You may say I’m a dreamer
But I’m not the only one
I hope someday you’ll join us
And the world will be as one

Imagine no possessions
I wonder if you can
No need for greed or hunger
A brotherhood of man
Imagine all the people
Sharing all the world…

You may say I’m a dreamer
But I’m not the only one
I hope someday you’ll join us
And the world will live as one

Imagine

“Imagine” is a song written and performed by the English musician John Lennon. The best-selling single of his solo career, its lyrics encourage the listener to imagine a world at peace without the barriers of borders or the divisions of religion and nationality, and to consider the possibility that the focus of humanity should be living a life unattached to material possessions.

Lennon and Yoko Ono co-produced the song and album of the same name with Phil Spector. Recording began at Lennon’s home studio at Tittenhurst Park, England, in May 1971, with final overdubs taking place at the Record Plant, in New York City, during July. One month after the September release of the LP, Lennon released “Imagine” as a single in the United States; the song peaked at number three on the Billboard Hot 100 and the LP reached number one on the UK chart in November, later becoming the most commercially successful and critically acclaimed album of Lennon’s solo career. Although not originally released as a single in the United Kingdom, it was released in 1975 to promote a compilation LP and it reached number six in the chart that year. The song has since sold more than 1.6 million copies in the UK; it reached number one following Lennon’s murder in December 1980. In 1985, Central Park memorialized a portion of the park with a mosaic that reads “Imagine” in honor of Lennon.

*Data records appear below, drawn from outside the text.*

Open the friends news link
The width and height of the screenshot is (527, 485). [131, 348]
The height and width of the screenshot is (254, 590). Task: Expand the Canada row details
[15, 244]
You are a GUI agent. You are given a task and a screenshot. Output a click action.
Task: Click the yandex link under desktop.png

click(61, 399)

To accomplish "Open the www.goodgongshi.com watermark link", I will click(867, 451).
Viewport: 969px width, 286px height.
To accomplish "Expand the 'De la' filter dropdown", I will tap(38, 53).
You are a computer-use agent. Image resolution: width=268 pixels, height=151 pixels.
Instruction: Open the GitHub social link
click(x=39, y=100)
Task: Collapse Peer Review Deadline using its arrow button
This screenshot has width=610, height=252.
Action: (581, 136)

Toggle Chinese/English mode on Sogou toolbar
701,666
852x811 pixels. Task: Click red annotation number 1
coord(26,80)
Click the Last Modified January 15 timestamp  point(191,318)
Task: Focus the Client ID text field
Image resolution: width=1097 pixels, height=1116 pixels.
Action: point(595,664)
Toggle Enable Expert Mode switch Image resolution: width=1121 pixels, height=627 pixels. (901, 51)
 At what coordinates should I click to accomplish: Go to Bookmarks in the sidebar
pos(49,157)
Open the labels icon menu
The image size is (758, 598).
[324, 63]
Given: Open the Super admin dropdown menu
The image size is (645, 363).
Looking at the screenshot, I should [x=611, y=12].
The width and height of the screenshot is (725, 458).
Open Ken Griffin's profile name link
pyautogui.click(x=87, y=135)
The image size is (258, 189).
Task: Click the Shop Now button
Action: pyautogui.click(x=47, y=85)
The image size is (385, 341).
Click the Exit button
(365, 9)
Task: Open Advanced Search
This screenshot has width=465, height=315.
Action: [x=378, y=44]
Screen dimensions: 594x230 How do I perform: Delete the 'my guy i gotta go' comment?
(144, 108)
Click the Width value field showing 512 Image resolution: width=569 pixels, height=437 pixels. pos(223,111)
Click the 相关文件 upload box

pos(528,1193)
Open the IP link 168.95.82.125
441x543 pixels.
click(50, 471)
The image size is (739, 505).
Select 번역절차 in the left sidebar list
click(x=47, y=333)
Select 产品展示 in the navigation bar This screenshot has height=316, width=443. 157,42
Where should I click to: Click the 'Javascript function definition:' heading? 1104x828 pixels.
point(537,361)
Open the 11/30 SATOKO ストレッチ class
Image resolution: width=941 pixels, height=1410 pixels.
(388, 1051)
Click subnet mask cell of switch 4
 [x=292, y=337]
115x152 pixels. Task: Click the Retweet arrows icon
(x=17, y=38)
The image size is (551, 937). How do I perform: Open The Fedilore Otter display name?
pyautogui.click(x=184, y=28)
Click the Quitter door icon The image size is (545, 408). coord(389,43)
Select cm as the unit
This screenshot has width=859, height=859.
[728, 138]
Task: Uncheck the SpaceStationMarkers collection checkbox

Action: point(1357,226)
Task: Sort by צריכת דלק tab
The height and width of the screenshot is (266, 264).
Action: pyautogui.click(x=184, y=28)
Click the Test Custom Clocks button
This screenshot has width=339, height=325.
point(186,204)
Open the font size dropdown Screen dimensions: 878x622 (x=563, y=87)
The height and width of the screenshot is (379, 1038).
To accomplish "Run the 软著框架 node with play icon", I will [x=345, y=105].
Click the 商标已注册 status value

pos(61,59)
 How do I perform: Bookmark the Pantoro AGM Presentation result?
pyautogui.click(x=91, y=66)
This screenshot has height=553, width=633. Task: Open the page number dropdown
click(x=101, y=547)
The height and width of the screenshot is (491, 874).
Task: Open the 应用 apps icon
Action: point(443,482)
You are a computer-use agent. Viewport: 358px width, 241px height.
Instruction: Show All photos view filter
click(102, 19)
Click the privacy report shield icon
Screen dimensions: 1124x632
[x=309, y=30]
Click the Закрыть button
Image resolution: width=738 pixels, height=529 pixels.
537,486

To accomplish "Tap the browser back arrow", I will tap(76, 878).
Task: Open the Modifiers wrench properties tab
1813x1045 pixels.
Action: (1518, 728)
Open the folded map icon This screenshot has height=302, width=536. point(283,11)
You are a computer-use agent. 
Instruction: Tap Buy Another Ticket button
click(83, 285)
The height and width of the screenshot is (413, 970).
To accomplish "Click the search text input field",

BMI named “Imagine” one of the 100 most-performed songs of the 20th century. The song ranked number 30 on the Recording Industry Association of America’s list of the 365 Songs of the Century bearing the most historical significance. It earned a Grammy Hall of Fame Award and an induction into the Rock and Roll Hall of Fame’s 500 Songs that Shaped Rock and Roll. A UK survey conducted by the Guinness World Records British Hit Singles Book named it the second best single of all time, while Rolling Stone ranked it number three in their list of “The 500 Greatest Songs of All Time”. Since 2005, event organisers have played it just before the New Year’s Times Square Ball drops in New York City. Dozens of artists have performed or recorded versions of “Imagine”, including Madonna, Stevie Wonder, Joan Baez, Elton John and Diana Ross. Emeli Sandé recorded a cover for the BBC to use during the end credits montage at the close of the 2012 Summer Olympics coverage in August 2012. “Imagine” subsequently re-entered the UK Top 40, reaching number 18.

John Lennon

John Winston Ono Lennon, MBE (born John Winston Lennon; 9 October 1940 – 8 December 1980) was an English singer and songwriter who rose to worldwide fame as a co-founder of the band the Beatles, the most commercially successful band in the history of popular music. With fellow member Paul McCartney, he formed a celebrated songwriting partnership.

Born and raised in Liverpool, Lennon became involved in the skiffle craze as a teenager; his first band, the Quarrymen, evolved into the Beatles in 1960. When the group disbanded in 1970, Lennon embarked on a solo career that produced the critically acclaimed albums John Lennon/Plastic Ono Band and Imagine, and iconic songs such as “Give Peace a Chance”, “Working Class Hero”, and “Imagine”. After his marriage to Yoko Ono in 1969, he changed his name to John Ono Lennon. Lennon disengaged himself from the music business in 1975 to raise his infant son Sean, but re-emerged with Ono in 1980 with the new album Double Fantasy. He was murdered three weeks after its release.

Lennon revealed a rebellious nature and acerbic wit in his music, writing, drawings, on film and in interviews. Controversial through his political and peace activism, he moved to Manhattan in 1971, where his criticism of the Vietnam War resulted in a lengthy attempt by Richard Nixon’s administration to deport him, while some of his songs were adopted as anthems by the anti-war movement and the larger counterculture.

As of 2012, Lennon’s solo album sales in the United States exceeded 14 million and, as writer, co-writer, or performer, he is responsible for 25 number-one singles on the US Hot 100 chart. In 2002, a BBC poll on the 100 Greatest Britons voted him eighth and, in 2008, Rolling Stone ranked him the fifth-greatest singer of all time. He was posthumously inducted into the Songwriters Hall of Fame in 1987, and into the Rock and Roll Hall of Fame twice, as a member of the Beatles in 1988 and as a solo artist in 1994.